== Exercise description ==
Reproduce the entries below word for word, starting at the very beginning and stopping after the line that contains "Looking at the". Leave the pictures out of your copy.

== Records shown ==
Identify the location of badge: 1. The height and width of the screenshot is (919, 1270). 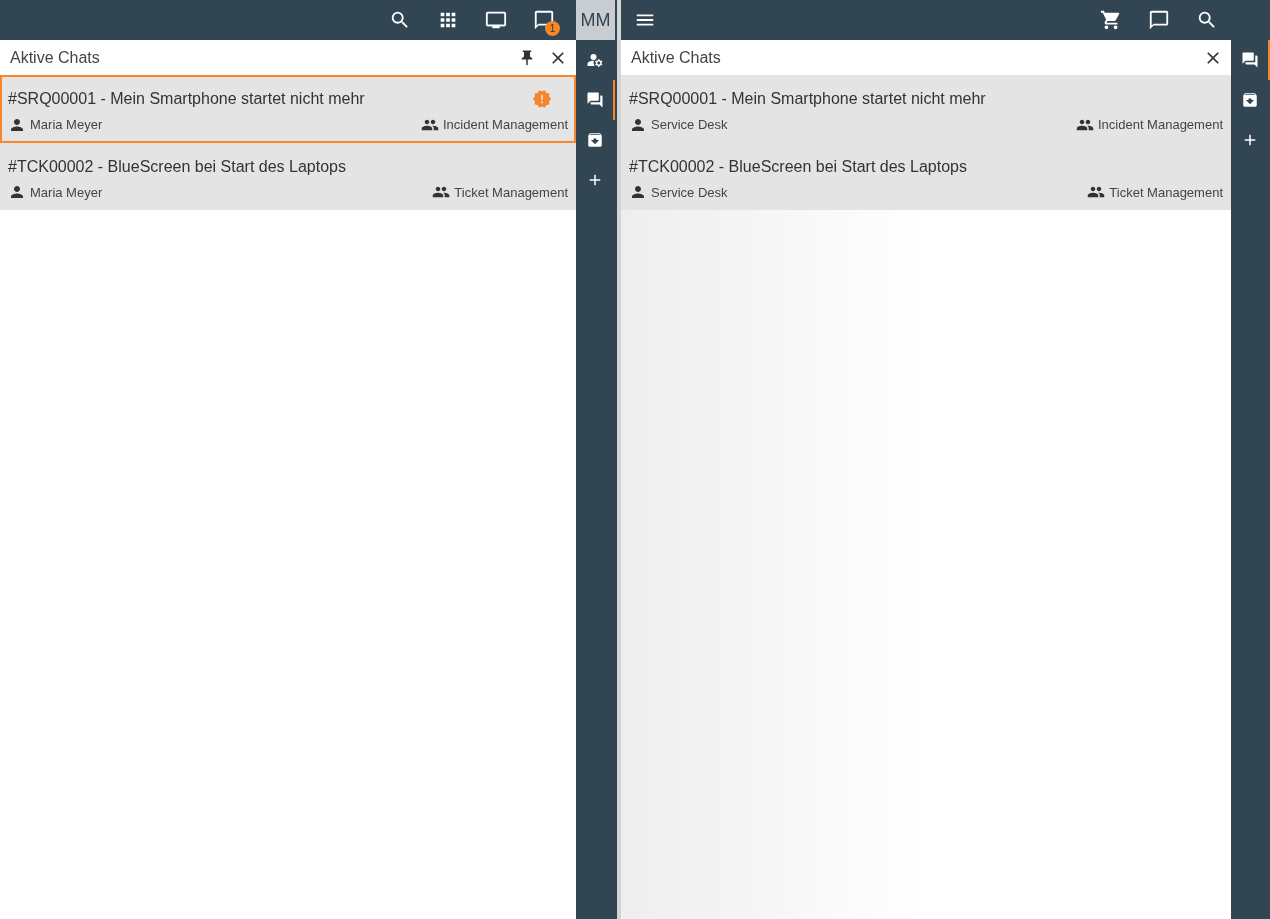
(552, 28).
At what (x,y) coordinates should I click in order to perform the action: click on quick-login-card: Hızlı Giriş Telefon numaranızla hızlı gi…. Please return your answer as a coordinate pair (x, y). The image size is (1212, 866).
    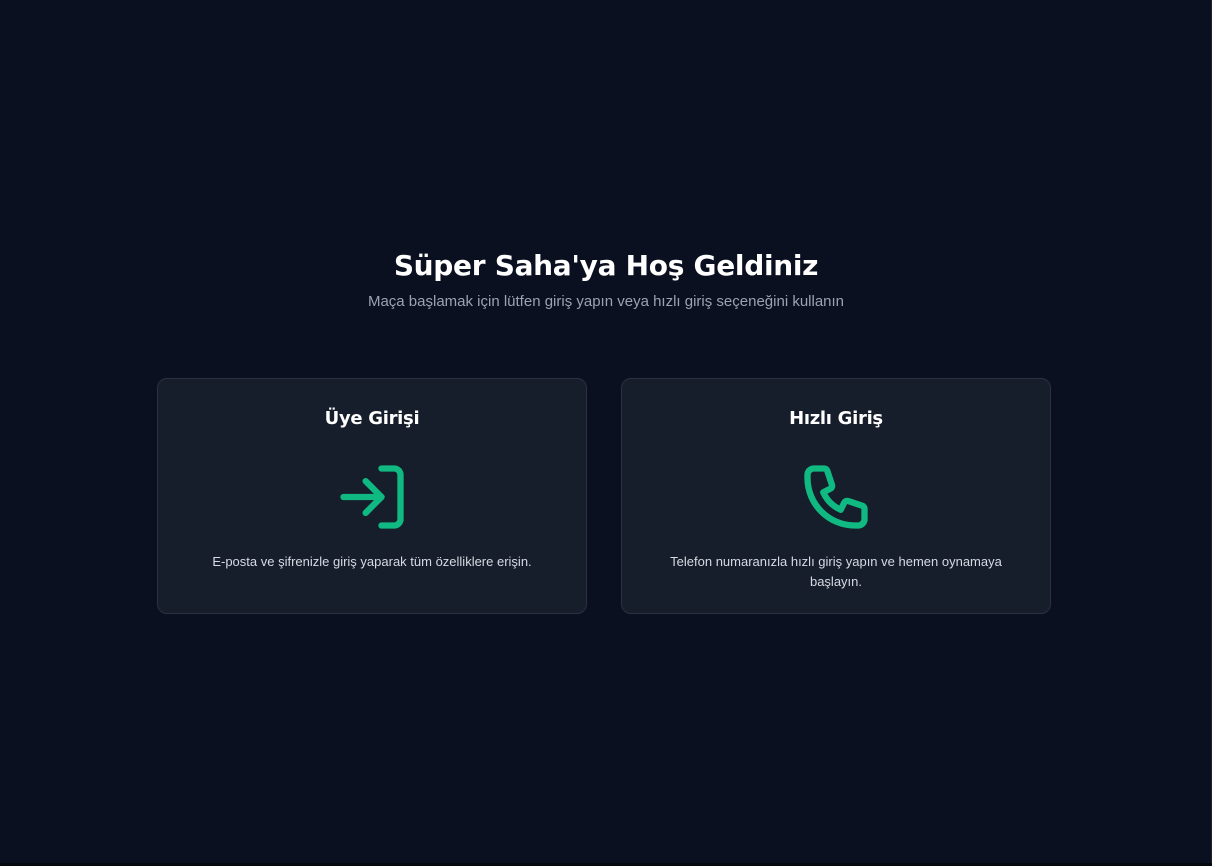
    Looking at the image, I should click on (836, 496).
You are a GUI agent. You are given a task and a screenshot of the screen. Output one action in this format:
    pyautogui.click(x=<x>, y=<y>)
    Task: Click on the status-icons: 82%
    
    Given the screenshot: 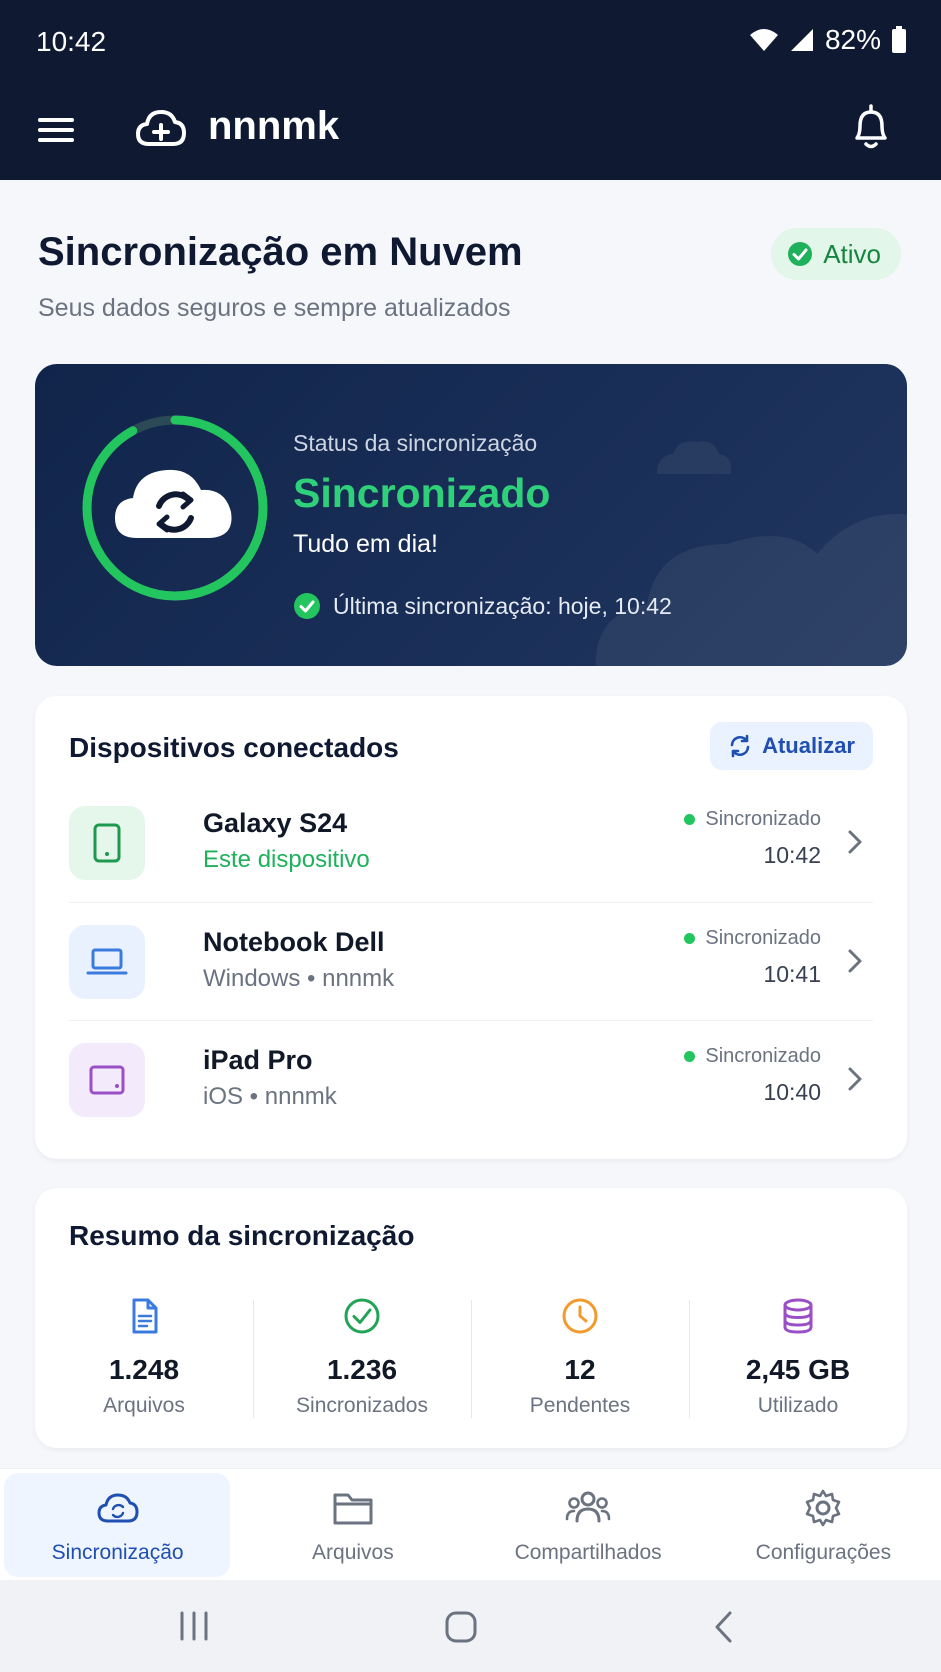 What is the action you would take?
    pyautogui.click(x=828, y=40)
    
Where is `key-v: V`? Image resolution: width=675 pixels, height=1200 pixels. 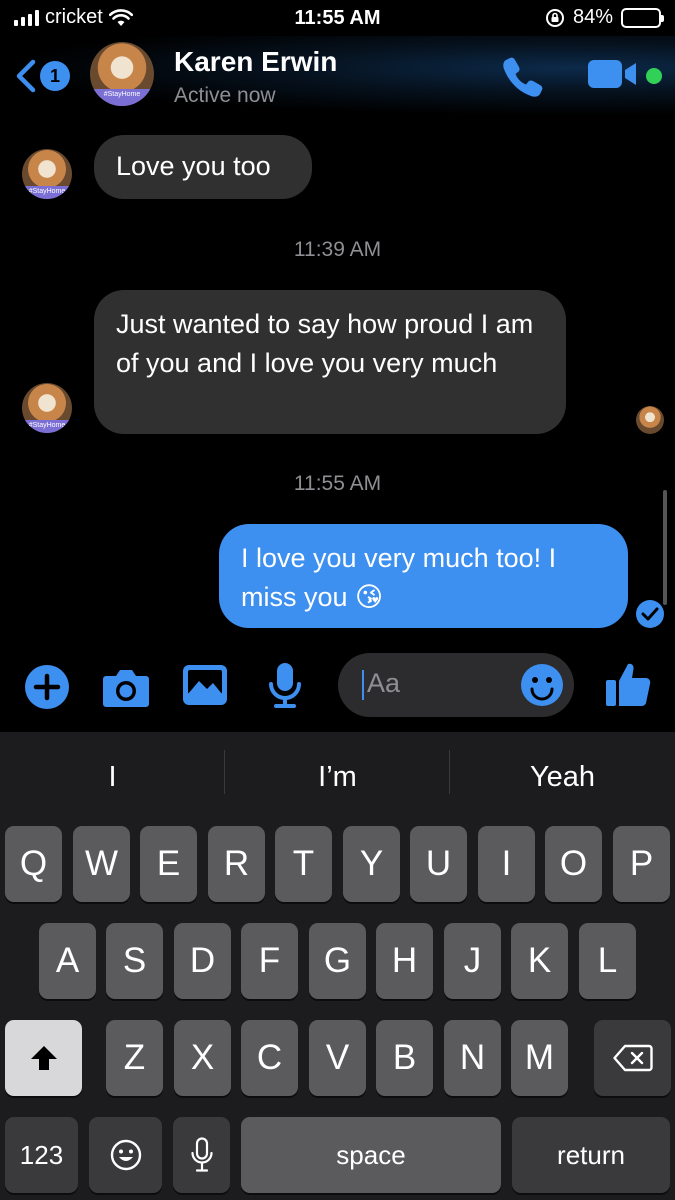 key-v: V is located at coordinates (338, 1058).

== Answer section ==
Identify the location of badge: 1. The height and width of the screenshot is (919, 1270). 
(552, 28).
At what (x,y) coordinates should I click in order to perform the action: click on quick-login-card: Hızlı Giriş Telefon numaranızla hızlı gi…. Please return your answer as a coordinate pair (x, y). The image size is (1212, 866).
    Looking at the image, I should click on (836, 496).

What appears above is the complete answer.